I used to regard illustrated or graphic novels as literature for the illiterate; comic books as condescending to the callow.

Perhaps it’s because we live in a post-literature culture1, but I’ve grown to appreciate graphic novels as a medium unto themselves for telling a story and connecting to an audience. A recent article in the City Journal quotes William Eisner, creator of Sheena, Queen of the Jungle and the Spirit in the 1940s:

“The comic strip… is no longer a comic strip but, in reality, an illustrated novel. It is new and raw in form just now, but material for limitless intelligent development. And eventually and inevitably it will be a legitimate medium for the best of writers and artists.”

Illustrators have contributed their craft to storytelling since paleolithic cave paintings. Perhaps these projected early human fears and desires in an uncertain world; perhaps they were just early interior decoration. ; – )

Cave painting from Lascaux, France, ca 35,000-30,000 BCE

During the Middle Ages images in gothic cathedrals emphasized to uneducated peasants who was in charge.

Chartres Cathedral

Chartres Cathedral

 In the 19th century Dickens’ collaboration with various artists made the characters in his serialized novels come alive.

Dickens’ Dream, Robert William Buss

Ironically, illustration as a means of storytelling came into its own for a mass audience just as print culture was evolving to electronic culture with radio and film. Newspapers in the late 19th and early 20th centuries carried intricate, full-color surreal extravaganzas like Winsor McCay’s Little Nemo to a mass audience.

George Herriman’s Krazy Kat , appearing in 1913, anticipated the surrealist and Dadaist movements.

In the 1950s, the age of television and the gray flannel suit. Walt Kelly and his compatriots subversively explored parody and satire in the midst of (supposed) conformity.

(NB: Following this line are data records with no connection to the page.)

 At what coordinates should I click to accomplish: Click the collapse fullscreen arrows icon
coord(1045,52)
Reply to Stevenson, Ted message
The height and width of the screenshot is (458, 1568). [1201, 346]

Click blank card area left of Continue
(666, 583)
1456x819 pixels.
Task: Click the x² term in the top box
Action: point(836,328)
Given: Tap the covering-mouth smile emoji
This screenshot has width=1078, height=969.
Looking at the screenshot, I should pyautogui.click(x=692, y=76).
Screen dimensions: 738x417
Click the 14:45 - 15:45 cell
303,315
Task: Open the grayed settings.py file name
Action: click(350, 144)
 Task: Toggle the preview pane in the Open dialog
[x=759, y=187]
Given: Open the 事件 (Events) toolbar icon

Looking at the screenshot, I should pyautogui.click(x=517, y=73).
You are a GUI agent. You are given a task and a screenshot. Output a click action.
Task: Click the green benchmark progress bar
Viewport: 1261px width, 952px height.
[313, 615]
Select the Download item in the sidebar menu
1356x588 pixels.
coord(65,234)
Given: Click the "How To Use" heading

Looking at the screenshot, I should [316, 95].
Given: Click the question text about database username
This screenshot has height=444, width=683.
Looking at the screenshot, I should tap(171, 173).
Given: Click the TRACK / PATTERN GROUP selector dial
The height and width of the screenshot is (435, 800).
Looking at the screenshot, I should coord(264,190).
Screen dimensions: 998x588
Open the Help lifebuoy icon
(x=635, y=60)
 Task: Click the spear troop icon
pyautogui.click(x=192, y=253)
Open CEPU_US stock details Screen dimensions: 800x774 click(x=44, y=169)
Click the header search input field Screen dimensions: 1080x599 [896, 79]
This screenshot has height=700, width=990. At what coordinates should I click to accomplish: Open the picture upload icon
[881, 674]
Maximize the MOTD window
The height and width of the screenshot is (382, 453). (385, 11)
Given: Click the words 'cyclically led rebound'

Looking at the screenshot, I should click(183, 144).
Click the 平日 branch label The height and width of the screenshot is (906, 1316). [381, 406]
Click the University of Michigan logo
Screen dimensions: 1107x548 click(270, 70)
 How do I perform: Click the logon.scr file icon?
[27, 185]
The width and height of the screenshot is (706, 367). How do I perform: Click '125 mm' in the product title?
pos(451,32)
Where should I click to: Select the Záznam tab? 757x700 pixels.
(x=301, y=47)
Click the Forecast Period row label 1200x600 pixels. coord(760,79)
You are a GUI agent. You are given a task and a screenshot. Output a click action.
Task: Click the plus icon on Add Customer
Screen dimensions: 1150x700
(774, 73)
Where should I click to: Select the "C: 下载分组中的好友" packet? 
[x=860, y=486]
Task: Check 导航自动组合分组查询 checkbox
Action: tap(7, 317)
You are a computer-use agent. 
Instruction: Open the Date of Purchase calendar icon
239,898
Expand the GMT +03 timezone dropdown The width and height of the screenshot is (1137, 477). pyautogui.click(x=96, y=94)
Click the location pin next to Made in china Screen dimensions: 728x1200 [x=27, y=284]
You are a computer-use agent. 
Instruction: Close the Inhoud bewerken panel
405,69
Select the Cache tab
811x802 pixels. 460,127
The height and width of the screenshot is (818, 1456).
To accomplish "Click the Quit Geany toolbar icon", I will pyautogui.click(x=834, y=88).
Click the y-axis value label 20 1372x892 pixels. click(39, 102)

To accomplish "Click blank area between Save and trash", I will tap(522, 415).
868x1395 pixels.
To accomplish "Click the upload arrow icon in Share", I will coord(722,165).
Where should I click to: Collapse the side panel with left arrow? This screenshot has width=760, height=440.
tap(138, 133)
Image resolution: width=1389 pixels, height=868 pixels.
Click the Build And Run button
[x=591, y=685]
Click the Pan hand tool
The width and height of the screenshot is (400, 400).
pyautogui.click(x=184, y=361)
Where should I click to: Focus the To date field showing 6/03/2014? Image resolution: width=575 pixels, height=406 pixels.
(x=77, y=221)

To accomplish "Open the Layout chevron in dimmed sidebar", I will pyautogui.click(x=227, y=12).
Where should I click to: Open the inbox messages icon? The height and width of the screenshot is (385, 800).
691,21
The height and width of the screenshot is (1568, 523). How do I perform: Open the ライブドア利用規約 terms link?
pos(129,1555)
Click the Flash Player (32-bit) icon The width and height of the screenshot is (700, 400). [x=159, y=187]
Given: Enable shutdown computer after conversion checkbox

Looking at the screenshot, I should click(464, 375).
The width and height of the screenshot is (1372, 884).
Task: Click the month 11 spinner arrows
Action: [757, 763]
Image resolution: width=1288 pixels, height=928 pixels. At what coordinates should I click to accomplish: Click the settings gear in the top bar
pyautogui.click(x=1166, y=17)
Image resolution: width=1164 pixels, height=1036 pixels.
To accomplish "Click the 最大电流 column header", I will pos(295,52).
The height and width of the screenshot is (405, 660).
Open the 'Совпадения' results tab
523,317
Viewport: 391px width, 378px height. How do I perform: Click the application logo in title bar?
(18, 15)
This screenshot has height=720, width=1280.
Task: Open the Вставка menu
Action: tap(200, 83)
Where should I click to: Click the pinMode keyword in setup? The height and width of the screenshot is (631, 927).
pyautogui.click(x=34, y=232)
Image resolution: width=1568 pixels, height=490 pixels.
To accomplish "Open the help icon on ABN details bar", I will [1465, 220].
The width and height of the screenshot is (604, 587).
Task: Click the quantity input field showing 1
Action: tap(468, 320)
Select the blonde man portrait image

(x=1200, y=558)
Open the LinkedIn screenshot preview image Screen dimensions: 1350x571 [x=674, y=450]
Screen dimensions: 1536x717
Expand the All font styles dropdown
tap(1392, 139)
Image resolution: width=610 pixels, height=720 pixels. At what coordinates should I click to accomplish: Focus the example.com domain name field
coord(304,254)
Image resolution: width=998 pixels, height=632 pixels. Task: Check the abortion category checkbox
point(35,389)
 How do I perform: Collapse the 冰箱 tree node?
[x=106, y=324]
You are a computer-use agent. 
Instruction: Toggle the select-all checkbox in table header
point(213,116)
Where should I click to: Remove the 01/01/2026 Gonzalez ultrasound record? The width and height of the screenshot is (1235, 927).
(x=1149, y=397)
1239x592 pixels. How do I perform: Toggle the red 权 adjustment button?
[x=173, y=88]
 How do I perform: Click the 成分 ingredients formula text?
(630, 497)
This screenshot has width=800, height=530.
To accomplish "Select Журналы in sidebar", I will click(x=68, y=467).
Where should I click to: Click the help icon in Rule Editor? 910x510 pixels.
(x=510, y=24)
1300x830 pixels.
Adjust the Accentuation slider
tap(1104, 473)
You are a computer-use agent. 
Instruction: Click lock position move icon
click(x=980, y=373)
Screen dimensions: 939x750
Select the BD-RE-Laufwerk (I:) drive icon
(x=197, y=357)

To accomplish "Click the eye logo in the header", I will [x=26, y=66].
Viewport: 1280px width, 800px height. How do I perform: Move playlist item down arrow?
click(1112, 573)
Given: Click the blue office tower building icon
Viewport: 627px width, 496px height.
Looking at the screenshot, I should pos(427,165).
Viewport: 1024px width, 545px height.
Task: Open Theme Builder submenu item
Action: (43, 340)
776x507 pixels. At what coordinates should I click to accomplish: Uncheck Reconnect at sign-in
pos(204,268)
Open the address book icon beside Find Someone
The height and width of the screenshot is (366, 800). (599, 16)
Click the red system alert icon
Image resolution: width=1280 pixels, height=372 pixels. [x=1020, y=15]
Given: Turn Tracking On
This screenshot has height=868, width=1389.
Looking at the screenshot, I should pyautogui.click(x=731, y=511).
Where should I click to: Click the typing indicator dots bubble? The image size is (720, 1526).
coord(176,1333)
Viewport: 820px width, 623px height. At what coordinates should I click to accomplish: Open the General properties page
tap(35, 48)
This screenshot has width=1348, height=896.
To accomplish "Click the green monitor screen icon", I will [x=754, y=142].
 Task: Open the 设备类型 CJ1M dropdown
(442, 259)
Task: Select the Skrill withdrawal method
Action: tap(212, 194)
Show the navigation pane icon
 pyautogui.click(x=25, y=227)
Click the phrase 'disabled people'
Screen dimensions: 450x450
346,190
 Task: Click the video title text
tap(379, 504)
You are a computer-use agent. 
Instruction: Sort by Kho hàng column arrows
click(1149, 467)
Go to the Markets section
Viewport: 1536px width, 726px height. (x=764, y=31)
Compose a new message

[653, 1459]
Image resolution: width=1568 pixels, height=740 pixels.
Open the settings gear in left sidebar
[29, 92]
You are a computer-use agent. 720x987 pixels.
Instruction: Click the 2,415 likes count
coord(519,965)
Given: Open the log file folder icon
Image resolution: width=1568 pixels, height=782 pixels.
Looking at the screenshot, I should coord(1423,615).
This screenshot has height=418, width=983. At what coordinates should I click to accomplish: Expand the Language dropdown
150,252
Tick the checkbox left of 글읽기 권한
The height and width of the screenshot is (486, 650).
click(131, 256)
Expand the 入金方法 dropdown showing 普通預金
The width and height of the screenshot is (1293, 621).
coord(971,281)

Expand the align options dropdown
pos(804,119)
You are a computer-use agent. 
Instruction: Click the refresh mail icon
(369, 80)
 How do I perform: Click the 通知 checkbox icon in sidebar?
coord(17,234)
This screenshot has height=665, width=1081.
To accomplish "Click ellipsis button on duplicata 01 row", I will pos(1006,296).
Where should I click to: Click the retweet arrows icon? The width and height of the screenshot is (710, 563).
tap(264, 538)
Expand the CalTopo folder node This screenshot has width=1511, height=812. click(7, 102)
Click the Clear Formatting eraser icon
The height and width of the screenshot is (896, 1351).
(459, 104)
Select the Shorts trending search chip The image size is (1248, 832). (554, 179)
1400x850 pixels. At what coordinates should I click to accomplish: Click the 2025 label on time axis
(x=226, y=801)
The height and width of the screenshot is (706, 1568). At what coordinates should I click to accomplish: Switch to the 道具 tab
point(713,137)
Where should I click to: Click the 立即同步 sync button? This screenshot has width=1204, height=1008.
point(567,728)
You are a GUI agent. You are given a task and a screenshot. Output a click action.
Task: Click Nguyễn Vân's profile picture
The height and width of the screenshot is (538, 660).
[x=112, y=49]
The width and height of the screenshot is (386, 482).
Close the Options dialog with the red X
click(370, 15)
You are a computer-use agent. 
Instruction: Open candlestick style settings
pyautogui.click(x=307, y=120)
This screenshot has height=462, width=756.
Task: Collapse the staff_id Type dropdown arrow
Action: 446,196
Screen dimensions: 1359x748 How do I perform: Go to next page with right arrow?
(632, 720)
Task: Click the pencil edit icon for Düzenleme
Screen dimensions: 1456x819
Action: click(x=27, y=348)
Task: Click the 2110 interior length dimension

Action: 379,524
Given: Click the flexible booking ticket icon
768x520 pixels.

As the cellphone and cable explosion began in the 1980s, Sam Watterson’s brilliant Calvin & Hobbes captured the truth of boyhood in the way perhaps no one else has since Mark Twain.

Bill Watterson’s Incomparable Calvin & Hobbes will always remind me of of my son. I miss it greatly. (Image copyright Bill Watterson.)

Alas, the exigencies of the newspaper industry spelled at end to the strip. Watterson and Calvin packed up their marbles (and Hobbes) and went home.

Lately, as the publishing industry has struggled and tried to capture our attention with e-books, the graphic novel has ascended to respectability.

Graphic novels lend themselves to our fragmented attention span and reading habits in the age of tweets and text messages. As life is increasingly conducted online, they create a bounded world of coherence and context in the midst of disparate words and images that bombard us daily. In an age preoccupied by our attempts to control the world through science and technology, many graphic novels and comic books dance on the edge of or immerse themselves metaphysics and fantasy. Several of these, such as the X-Men and Superman have been turned into film with varying degrees of success. A skilled illustrator and story teller creates a secondary world2 that transcends the rules of the world we know to provide a more satisfying (or at least distracting) alternate universe. Many of these, such as the Watchmen and Neil Gaiman’s the Sandman, explore adult themes and existential experience, turning the mythology into exotic reinterpretations that are, like our lives, dark and threatening, absurd, exuberant, whimsical or just plain funny.  — Chuck Lanigan

Related:

1By this I mean not illiterate, but one in which the ability to read (and write) sustained, thoughtful discourse is made irrelevant in a society overrun by soundbites and Twitter feeds.

2See Tolkien’s On Fairy Stories for a discussion on secondary worlds.